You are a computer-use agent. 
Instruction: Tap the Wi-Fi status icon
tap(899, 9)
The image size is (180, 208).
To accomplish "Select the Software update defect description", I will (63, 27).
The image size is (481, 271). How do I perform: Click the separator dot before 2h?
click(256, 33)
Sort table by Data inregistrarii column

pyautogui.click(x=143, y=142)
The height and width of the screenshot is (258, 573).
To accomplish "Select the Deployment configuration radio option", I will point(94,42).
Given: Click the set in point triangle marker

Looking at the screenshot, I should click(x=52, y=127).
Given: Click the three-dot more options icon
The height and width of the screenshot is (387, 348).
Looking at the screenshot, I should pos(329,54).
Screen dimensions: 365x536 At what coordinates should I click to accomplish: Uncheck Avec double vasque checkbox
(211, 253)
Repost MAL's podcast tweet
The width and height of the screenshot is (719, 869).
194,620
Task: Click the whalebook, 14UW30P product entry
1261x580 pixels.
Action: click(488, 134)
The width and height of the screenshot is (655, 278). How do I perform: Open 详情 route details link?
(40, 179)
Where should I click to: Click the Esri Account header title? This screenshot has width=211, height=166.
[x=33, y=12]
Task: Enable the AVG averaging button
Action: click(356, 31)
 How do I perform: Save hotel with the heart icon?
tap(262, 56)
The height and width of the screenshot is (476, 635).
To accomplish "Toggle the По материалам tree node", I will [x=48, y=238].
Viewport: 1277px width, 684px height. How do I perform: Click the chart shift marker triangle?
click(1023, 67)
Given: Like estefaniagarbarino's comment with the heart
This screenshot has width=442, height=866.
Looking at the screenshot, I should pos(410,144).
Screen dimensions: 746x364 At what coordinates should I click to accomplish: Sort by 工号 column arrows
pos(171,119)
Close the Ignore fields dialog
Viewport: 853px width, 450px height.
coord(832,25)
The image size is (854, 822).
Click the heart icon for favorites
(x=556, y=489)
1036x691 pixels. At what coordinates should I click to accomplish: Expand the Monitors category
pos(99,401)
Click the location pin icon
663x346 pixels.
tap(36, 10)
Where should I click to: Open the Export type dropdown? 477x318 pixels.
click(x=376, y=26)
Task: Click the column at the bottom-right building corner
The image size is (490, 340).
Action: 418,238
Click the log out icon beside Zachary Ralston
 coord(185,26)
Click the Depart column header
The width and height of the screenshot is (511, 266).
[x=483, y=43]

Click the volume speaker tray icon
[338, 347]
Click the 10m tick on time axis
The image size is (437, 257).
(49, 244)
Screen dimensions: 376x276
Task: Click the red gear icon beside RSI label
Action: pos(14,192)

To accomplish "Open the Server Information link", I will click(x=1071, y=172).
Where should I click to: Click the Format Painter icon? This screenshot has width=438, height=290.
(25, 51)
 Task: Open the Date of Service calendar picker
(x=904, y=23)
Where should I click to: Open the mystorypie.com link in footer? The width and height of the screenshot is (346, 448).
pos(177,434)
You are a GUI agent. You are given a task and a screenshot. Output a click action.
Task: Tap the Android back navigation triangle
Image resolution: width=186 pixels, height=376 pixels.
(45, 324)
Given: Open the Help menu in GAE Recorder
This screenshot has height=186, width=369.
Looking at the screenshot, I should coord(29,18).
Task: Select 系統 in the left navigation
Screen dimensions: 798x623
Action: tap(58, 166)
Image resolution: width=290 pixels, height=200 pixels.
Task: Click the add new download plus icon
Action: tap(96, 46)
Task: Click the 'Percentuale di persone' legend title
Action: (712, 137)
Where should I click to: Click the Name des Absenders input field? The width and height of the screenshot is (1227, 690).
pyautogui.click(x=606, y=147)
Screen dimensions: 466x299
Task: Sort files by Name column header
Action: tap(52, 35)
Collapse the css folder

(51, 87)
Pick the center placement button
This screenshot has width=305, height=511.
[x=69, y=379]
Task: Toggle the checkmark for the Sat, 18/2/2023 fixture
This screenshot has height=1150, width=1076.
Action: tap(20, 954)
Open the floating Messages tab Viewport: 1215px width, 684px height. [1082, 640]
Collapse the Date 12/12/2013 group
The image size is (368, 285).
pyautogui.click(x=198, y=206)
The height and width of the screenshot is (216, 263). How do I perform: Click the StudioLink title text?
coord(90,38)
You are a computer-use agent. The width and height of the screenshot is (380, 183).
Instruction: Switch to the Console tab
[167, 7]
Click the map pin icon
§
# Action item
Take the lines above and print them exactly.

# Task answer
You are a computer-use agent. 
Instruction: Tap the Wi-Fi status icon
tap(899, 9)
The image size is (180, 208).
To accomplish "Select the Software update defect description", I will (63, 27).
The image size is (481, 271). How do I perform: Click the separator dot before 2h?
click(256, 33)
Sort table by Data inregistrarii column

pyautogui.click(x=143, y=142)
The height and width of the screenshot is (258, 573).
To accomplish "Select the Deployment configuration radio option", I will point(94,42).
Given: Click the set in point triangle marker

Looking at the screenshot, I should click(x=52, y=127).
Given: Click the three-dot more options icon
The height and width of the screenshot is (387, 348).
Looking at the screenshot, I should pos(329,54).
Screen dimensions: 365x536 At what coordinates should I click to accomplish: Uncheck Avec double vasque checkbox
(211, 253)
Repost MAL's podcast tweet
The width and height of the screenshot is (719, 869).
194,620
Task: Click the whalebook, 14UW30P product entry
1261x580 pixels.
Action: click(488, 134)
The width and height of the screenshot is (655, 278). How do I perform: Open 详情 route details link?
(40, 179)
Where should I click to: Click the Esri Account header title? This screenshot has width=211, height=166.
[x=33, y=12]
Task: Enable the AVG averaging button
Action: click(356, 31)
 How do I perform: Save hotel with the heart icon?
tap(262, 56)
The height and width of the screenshot is (476, 635).
To accomplish "Toggle the По материалам tree node", I will [x=48, y=238].
Viewport: 1277px width, 684px height. How do I perform: Click the chart shift marker triangle?
click(1023, 67)
Given: Like estefaniagarbarino's comment with the heart
This screenshot has width=442, height=866.
Looking at the screenshot, I should pos(410,144).
Screen dimensions: 746x364 At what coordinates should I click to accomplish: Sort by 工号 column arrows
pos(171,119)
Close the Ignore fields dialog
Viewport: 853px width, 450px height.
coord(832,25)
The image size is (854, 822).
Click the heart icon for favorites
(x=556, y=489)
1036x691 pixels. At what coordinates should I click to accomplish: Expand the Monitors category
pos(99,401)
Click the location pin icon
663x346 pixels.
tap(36, 10)
Where should I click to: Open the Export type dropdown? 477x318 pixels.
click(x=376, y=26)
Task: Click the column at the bottom-right building corner
The image size is (490, 340).
Action: 418,238
Click the log out icon beside Zachary Ralston
 coord(185,26)
Click the Depart column header
The width and height of the screenshot is (511, 266).
[x=483, y=43]

Click the volume speaker tray icon
[338, 347]
Click the 10m tick on time axis
The image size is (437, 257).
(49, 244)
Screen dimensions: 376x276
Task: Click the red gear icon beside RSI label
Action: pos(14,192)

To accomplish "Open the Server Information link", I will click(x=1071, y=172).
Where should I click to: Click the Format Painter icon? This screenshot has width=438, height=290.
(25, 51)
 Task: Open the Date of Service calendar picker
(x=904, y=23)
Where should I click to: Open the mystorypie.com link in footer? The width and height of the screenshot is (346, 448).
pos(177,434)
You are a GUI agent. You are given a task and a screenshot. Output a click action.
Task: Tap the Android back navigation triangle
Image resolution: width=186 pixels, height=376 pixels.
(45, 324)
Given: Open the Help menu in GAE Recorder
This screenshot has height=186, width=369.
Looking at the screenshot, I should coord(29,18).
Task: Select 系統 in the left navigation
Screen dimensions: 798x623
Action: tap(58, 166)
Image resolution: width=290 pixels, height=200 pixels.
Task: Click the add new download plus icon
Action: tap(96, 46)
Task: Click the 'Percentuale di persone' legend title
Action: (712, 137)
Where should I click to: Click the Name des Absenders input field? The width and height of the screenshot is (1227, 690).
pyautogui.click(x=606, y=147)
Screen dimensions: 466x299
Task: Sort files by Name column header
Action: tap(52, 35)
Collapse the css folder

(51, 87)
Pick the center placement button
This screenshot has width=305, height=511.
[x=69, y=379]
Task: Toggle the checkmark for the Sat, 18/2/2023 fixture
This screenshot has height=1150, width=1076.
Action: tap(20, 954)
Open the floating Messages tab Viewport: 1215px width, 684px height. [1082, 640]
Collapse the Date 12/12/2013 group
The image size is (368, 285).
pyautogui.click(x=198, y=206)
The height and width of the screenshot is (216, 263). How do I perform: Click the StudioLink title text?
coord(90,38)
You are a computer-use agent. The width and height of the screenshot is (380, 183).
Instruction: Switch to the Console tab
[167, 7]
Click the map pin icon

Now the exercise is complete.